(Saved entries)
───

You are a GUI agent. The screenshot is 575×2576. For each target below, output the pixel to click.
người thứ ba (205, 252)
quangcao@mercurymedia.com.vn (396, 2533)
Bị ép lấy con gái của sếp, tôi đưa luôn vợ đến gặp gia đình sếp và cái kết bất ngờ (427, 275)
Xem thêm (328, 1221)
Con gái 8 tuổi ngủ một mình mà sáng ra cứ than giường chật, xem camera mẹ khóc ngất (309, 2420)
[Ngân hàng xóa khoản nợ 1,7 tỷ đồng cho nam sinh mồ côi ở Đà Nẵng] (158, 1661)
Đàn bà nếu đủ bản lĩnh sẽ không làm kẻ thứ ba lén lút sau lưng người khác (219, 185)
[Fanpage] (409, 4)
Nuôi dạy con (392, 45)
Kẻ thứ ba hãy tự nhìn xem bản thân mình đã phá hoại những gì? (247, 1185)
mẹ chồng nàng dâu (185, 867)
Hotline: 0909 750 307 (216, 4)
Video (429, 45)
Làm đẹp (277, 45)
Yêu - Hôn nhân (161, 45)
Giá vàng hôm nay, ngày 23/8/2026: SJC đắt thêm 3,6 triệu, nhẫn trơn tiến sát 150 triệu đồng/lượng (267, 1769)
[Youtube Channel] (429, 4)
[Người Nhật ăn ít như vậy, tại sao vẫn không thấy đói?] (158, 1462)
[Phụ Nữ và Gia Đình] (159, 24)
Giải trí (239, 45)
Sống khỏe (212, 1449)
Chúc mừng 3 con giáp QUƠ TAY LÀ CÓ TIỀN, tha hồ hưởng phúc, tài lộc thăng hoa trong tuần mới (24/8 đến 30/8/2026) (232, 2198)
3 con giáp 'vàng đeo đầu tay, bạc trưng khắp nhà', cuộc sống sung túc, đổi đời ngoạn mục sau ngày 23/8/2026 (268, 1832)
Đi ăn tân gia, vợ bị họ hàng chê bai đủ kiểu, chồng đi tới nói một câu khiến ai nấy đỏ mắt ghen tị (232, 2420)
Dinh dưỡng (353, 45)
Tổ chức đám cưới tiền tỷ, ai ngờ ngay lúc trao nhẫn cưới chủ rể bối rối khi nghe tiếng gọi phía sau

───

Each line above from the one with "[Fanpage] (409, 4)" up to and including the one with "[Youtube Channel] (429, 4)" must be set down exactly, and no line outside that span may appear.

[Fanpage] (409, 4)
Nuôi dạy con (392, 45)
Kẻ thứ ba hãy tự nhìn xem bản thân mình đã phá hoại những gì? (247, 1185)
mẹ chồng nàng dâu (185, 867)
Hotline: 0909 750 307 (216, 4)
Video (429, 45)
Làm đẹp (277, 45)
Yêu - Hôn nhân (161, 45)
Giá vàng hôm nay, ngày 23/8/2026: SJC đắt thêm 3,6 triệu, nhẫn trơn tiến sát 150 triệu đồng/lượng (267, 1769)
[Youtube Channel] (429, 4)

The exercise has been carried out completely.